Victimizing Researchers by Phishing

We read the brief report by Khadem-Rezaiyan and Moghadam, “Hijacking by Email: A New Fraud Method” (1), and would like to present some details and correct some issues in their report. We applaud these authors for increasing
awareness of the problem. It appears that the phenomenon is growing faster than attempts to expose it and eliminate it. In paragraph two, the authors used the word “highjack,” while the correct word is “hijack,” which according
to the Oxford dictionary (2), includes three different meanings:
1. Illegally seize (an aircraft, ship, or vehicle) while in transit and force it to go to a different destination or use it for one’s own purposes.
2. Steal (goods) by seizing them in transit.
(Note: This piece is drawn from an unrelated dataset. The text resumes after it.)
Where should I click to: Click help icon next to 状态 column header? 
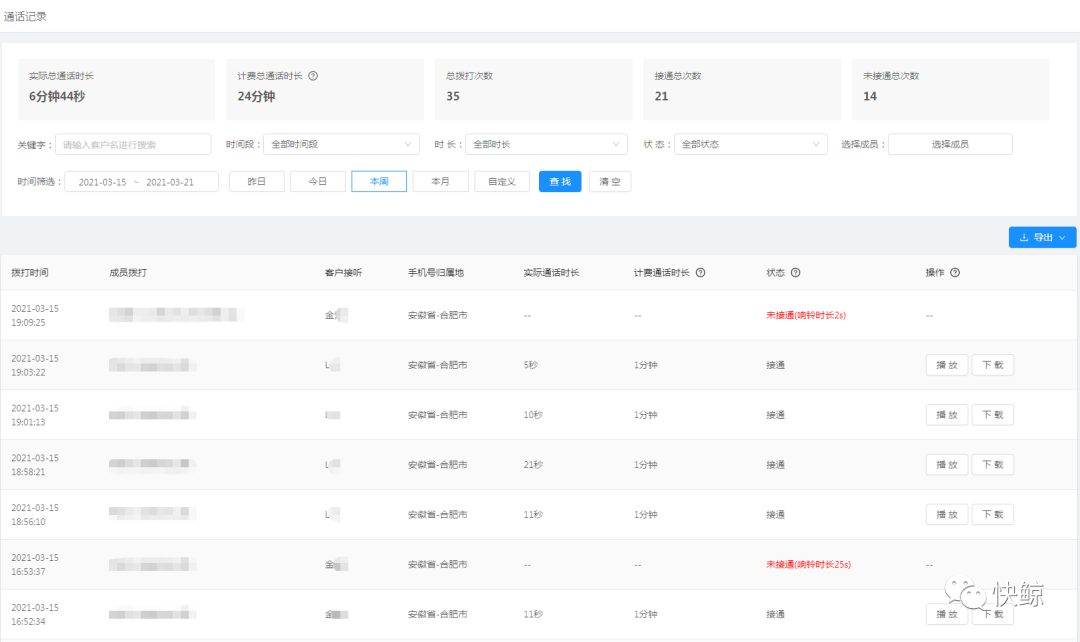coord(795,273)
3. Takeover (something) and use it for a different purpose

In the academic world, we usually use the term “hijack,” to reflect the third concept. For instance, weuse it for exposing hijacked journals. These appear as websites produced under a slightly different name than the websites of the legitimate journals from which they were copied. Researchers are encouraged to submit papers that receive little or no review, have exorbitant page charges, are seldom read or cited, and disappear after the legitimate journals take legal action.
 
This may seem like a mere quibble, but we suggest that this particular fraudulent practice involving scam emails, might better be designated by the term “phishing” instead of “Hijacking by Email.” The authors presented two examples that they believe are a type of “Hijacking by Email.” Actually, they really do not involve hijacking, as no papers are ever published. Indeed, they are clearly phishing attacks. In phishing attacks, hackers use fraudulent emails to lure responders to their fake websites (3). Any sensitive information entered at the fake websites becomes the property of the phishers, as mentioned in the example given by Khadem-Rezaiyan and Moghadam. Phishers then use such data in their subsequent attacks, which contain exact information about researchers once again directing them to a phishing website. Most of these phishing attacks have financial goals, with the gathered information being used for hacking credit cards.
 
Nowadays, a new type of scam is appearing. Some sites and companies claim that they can share authors’ publications such as eBooks and papers between many researchers. They state that their main goal is to promote the books and papers. They list authors’ books as free ebooks, always say there have been more downloads already, and have one-word reviews that are always the same for each of them. They get the credit card numbers from authors and others who sign up, charge them monthly, but seldom have any eBooks. They do not stop the monthly charges after complaints, so applicants are forced have to close their credit card accounts.
 
As mentioned in the report, there are many frauds affecting scholarly publication. Among these are: faked declarations, tempting impact factors, email spoofing, cheating publishers, fake editorial boards, and fake conferences (4). These frauds are proliferating, and researchers should be aware of all of them.